The task:
Which lines of the data below hold "named"? Copy each of them.

Study material section start

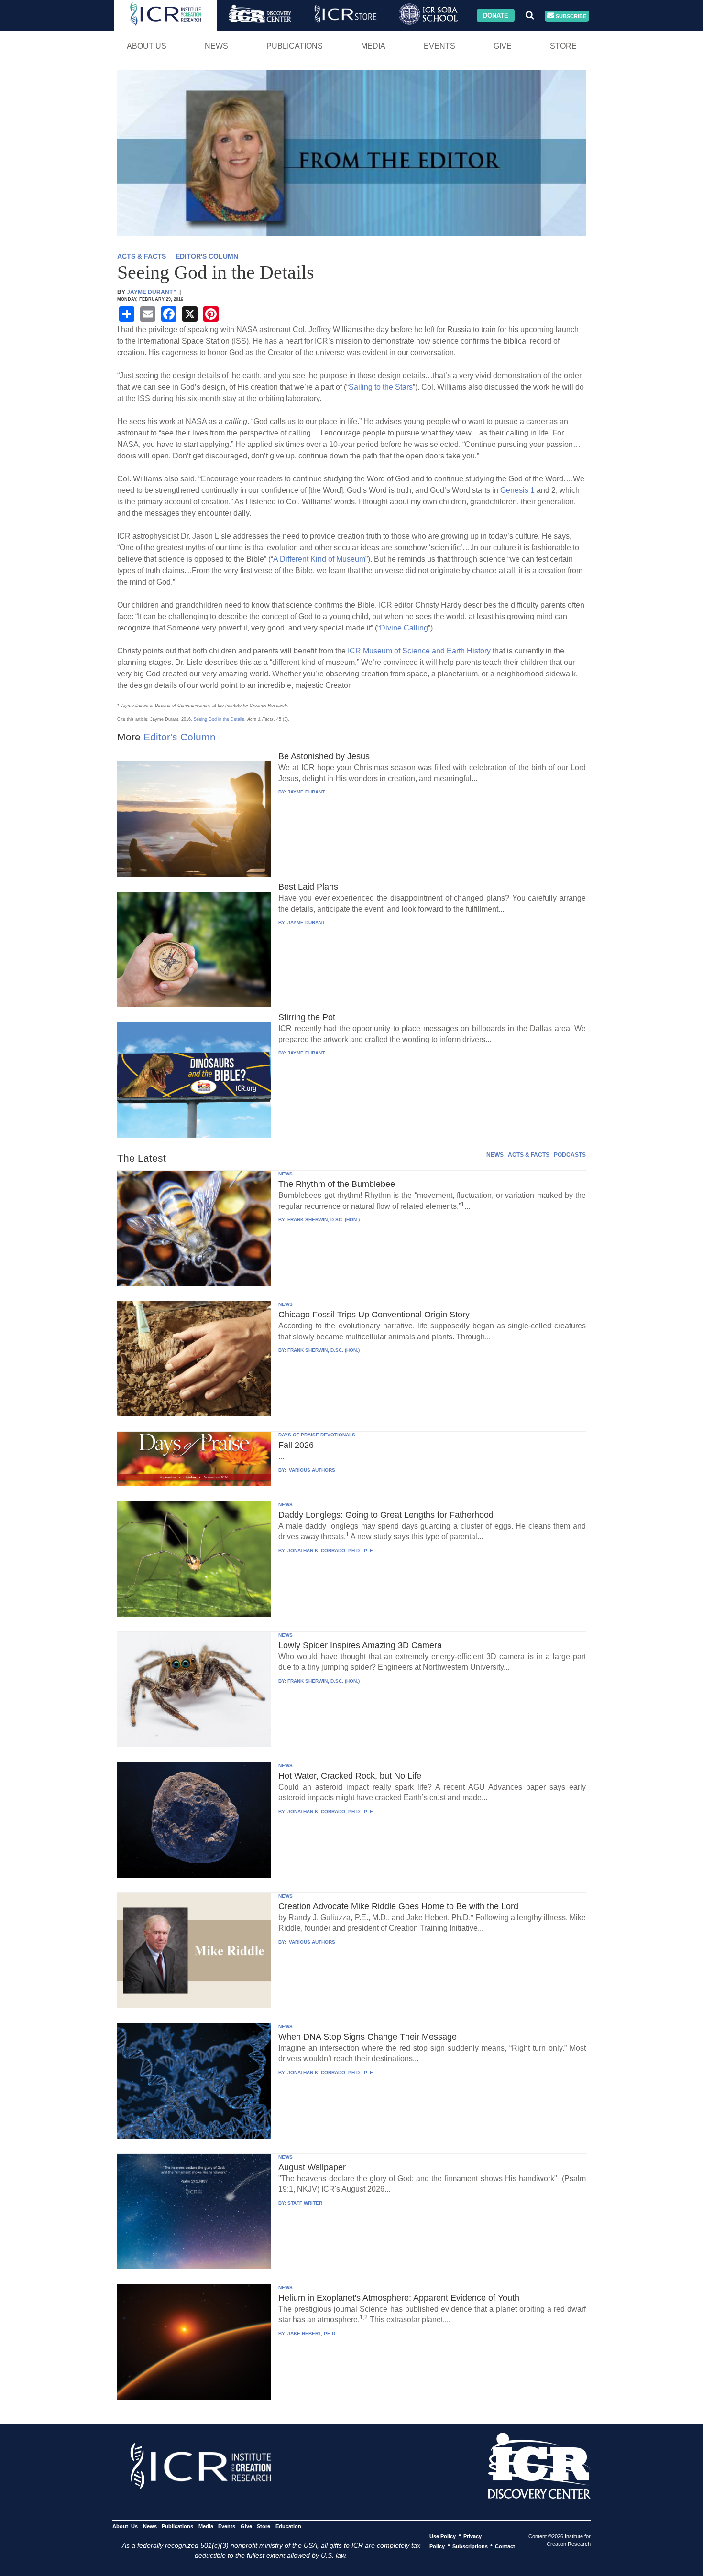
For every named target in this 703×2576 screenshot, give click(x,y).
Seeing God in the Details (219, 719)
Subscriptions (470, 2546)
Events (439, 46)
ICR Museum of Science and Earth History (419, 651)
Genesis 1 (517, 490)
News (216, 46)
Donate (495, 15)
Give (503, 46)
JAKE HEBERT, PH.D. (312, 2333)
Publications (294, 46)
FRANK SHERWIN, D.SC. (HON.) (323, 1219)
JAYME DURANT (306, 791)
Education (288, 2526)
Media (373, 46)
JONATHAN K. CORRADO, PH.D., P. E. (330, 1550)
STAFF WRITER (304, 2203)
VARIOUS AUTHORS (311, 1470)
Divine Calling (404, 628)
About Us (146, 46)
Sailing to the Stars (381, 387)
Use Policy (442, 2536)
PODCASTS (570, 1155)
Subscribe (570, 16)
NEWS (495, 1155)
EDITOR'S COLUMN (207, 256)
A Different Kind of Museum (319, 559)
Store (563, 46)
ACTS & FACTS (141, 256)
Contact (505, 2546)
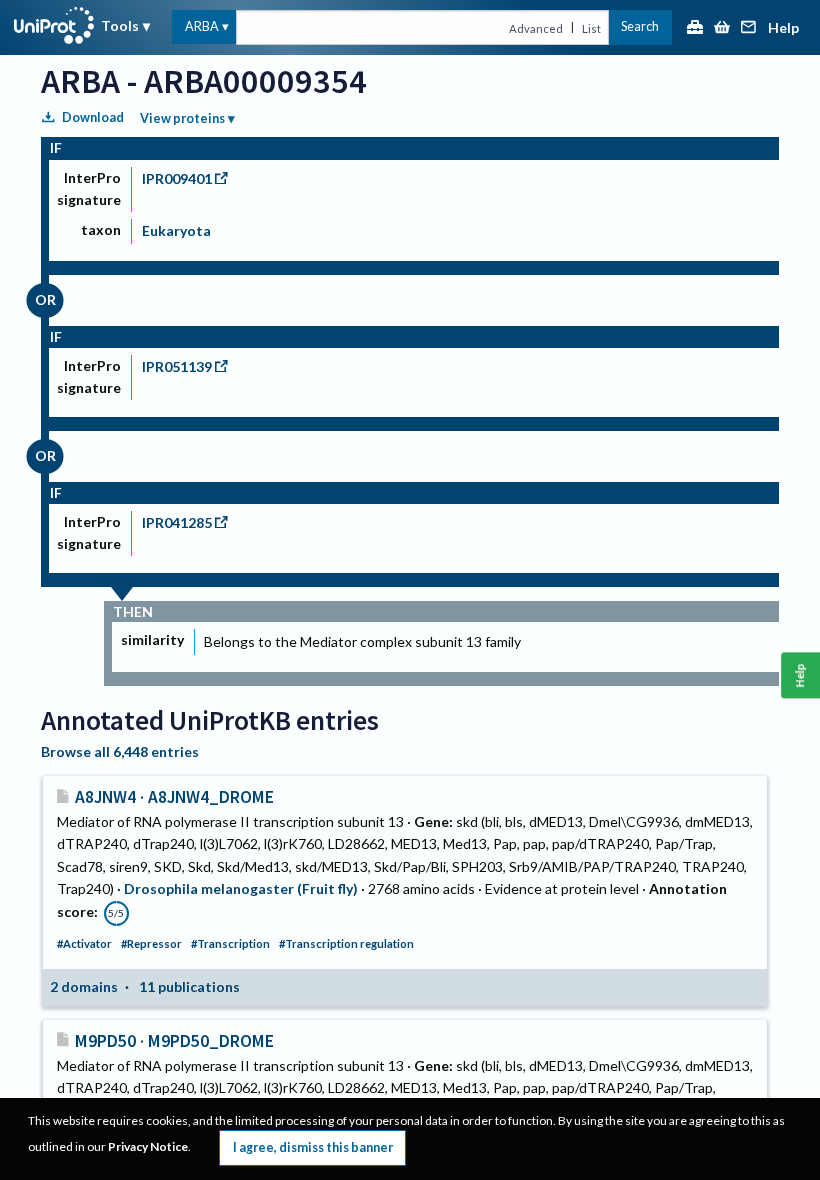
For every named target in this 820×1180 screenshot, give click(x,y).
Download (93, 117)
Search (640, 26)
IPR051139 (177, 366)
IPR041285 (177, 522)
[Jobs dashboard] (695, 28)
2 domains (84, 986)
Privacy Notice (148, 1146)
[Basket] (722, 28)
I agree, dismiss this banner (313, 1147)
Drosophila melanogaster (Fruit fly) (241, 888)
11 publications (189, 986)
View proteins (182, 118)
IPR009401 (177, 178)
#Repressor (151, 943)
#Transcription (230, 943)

Study material section end

Answer section:
For every named target in this 703×2576 screenshot, give click(x,y).
For every named target in this 820×1180 screenshot, give click(x,y).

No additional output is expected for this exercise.